• **RECORDS FOR THE TASK**:
********
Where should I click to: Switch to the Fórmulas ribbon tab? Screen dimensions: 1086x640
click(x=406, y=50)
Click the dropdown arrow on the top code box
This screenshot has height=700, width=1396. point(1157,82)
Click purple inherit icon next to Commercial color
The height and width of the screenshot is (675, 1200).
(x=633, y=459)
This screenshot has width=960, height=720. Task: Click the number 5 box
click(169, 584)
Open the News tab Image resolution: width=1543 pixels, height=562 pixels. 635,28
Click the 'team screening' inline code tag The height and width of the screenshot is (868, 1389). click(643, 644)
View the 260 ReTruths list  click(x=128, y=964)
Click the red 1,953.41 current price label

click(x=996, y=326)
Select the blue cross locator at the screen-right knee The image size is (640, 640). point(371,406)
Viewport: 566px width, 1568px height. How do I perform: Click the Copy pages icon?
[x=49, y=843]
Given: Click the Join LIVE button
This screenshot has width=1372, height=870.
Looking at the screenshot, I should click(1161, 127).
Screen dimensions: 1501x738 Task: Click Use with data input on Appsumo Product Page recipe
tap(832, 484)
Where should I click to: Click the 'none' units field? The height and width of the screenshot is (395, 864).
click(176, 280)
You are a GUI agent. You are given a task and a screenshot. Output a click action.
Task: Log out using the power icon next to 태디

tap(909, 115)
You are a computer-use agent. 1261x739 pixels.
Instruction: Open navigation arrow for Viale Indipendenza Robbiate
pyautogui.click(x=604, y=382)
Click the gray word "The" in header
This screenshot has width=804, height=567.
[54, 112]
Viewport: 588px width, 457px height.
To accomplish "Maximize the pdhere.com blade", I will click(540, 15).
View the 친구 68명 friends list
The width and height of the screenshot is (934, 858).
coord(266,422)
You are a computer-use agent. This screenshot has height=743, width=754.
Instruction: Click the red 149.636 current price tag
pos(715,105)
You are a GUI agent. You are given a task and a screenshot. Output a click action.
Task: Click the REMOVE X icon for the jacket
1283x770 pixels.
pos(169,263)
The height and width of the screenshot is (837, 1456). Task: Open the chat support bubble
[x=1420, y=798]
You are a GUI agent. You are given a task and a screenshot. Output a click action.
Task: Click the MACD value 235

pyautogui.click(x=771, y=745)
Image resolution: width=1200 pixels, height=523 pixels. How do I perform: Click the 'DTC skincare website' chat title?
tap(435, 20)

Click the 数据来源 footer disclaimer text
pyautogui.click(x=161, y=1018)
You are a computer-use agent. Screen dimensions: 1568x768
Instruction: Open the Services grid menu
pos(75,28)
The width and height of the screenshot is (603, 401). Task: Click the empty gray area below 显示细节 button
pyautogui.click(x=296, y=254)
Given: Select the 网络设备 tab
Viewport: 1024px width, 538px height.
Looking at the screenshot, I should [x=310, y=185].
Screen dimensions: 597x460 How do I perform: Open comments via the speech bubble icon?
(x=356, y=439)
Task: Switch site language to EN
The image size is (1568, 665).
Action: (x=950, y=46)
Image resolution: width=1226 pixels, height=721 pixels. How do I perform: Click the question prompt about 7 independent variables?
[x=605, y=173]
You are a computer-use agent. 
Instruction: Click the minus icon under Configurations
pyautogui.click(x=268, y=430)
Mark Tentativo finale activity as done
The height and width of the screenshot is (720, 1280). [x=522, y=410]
********
• **EXERCISE OBJECTIVE**: From first line to last, transcribe the material exactly.

• **EXERCISE SOLUTION**:
Where should I click to: Switch to the Fórmulas ribbon tab? Screen dimensions: 1086x640
click(x=406, y=50)
Click the dropdown arrow on the top code box
This screenshot has height=700, width=1396. point(1157,82)
Click purple inherit icon next to Commercial color
The height and width of the screenshot is (675, 1200).
(x=633, y=459)
This screenshot has width=960, height=720. Task: Click the number 5 box
click(169, 584)
Open the News tab Image resolution: width=1543 pixels, height=562 pixels. 635,28
Click the 'team screening' inline code tag The height and width of the screenshot is (868, 1389). click(643, 644)
View the 260 ReTruths list  click(x=128, y=964)
Click the red 1,953.41 current price label

click(x=996, y=326)
Select the blue cross locator at the screen-right knee The image size is (640, 640). point(371,406)
Viewport: 566px width, 1568px height. How do I perform: Click the Copy pages icon?
[x=49, y=843]
Given: Click the Join LIVE button
This screenshot has width=1372, height=870.
Looking at the screenshot, I should click(1161, 127).
Screen dimensions: 1501x738 Task: Click Use with data input on Appsumo Product Page recipe
tap(832, 484)
Where should I click to: Click the 'none' units field? The height and width of the screenshot is (395, 864).
click(176, 280)
You are a GUI agent. You are given a task and a screenshot. Output a click action.
Task: Log out using the power icon next to 태디

tap(909, 115)
You are a computer-use agent. 1261x739 pixels.
Instruction: Open navigation arrow for Viale Indipendenza Robbiate
pyautogui.click(x=604, y=382)
Click the gray word "The" in header
This screenshot has width=804, height=567.
[54, 112]
Viewport: 588px width, 457px height.
To accomplish "Maximize the pdhere.com blade", I will click(540, 15).
View the 친구 68명 friends list
The width and height of the screenshot is (934, 858).
coord(266,422)
You are a computer-use agent. This screenshot has height=743, width=754.
Instruction: Click the red 149.636 current price tag
pos(715,105)
You are a GUI agent. You are given a task and a screenshot. Output a click action.
Task: Click the REMOVE X icon for the jacket
1283x770 pixels.
pos(169,263)
The height and width of the screenshot is (837, 1456). Task: Open the chat support bubble
[x=1420, y=798]
You are a GUI agent. You are given a task and a screenshot. Output a click action.
Task: Click the MACD value 235

pyautogui.click(x=771, y=745)
Image resolution: width=1200 pixels, height=523 pixels. How do I perform: Click the 'DTC skincare website' chat title?
tap(435, 20)

Click the 数据来源 footer disclaimer text
pyautogui.click(x=161, y=1018)
You are a computer-use agent. Screen dimensions: 1568x768
Instruction: Open the Services grid menu
pos(75,28)
The width and height of the screenshot is (603, 401). Task: Click the empty gray area below 显示细节 button
pyautogui.click(x=296, y=254)
Given: Select the 网络设备 tab
Viewport: 1024px width, 538px height.
Looking at the screenshot, I should [x=310, y=185].
Screen dimensions: 597x460 How do I perform: Open comments via the speech bubble icon?
(x=356, y=439)
Task: Switch site language to EN
The image size is (1568, 665).
Action: (x=950, y=46)
Image resolution: width=1226 pixels, height=721 pixels. How do I perform: Click the question prompt about 7 independent variables?
[x=605, y=173]
You are a computer-use agent. 
Instruction: Click the minus icon under Configurations
pyautogui.click(x=268, y=430)
Mark Tentativo finale activity as done
The height and width of the screenshot is (720, 1280). [x=522, y=410]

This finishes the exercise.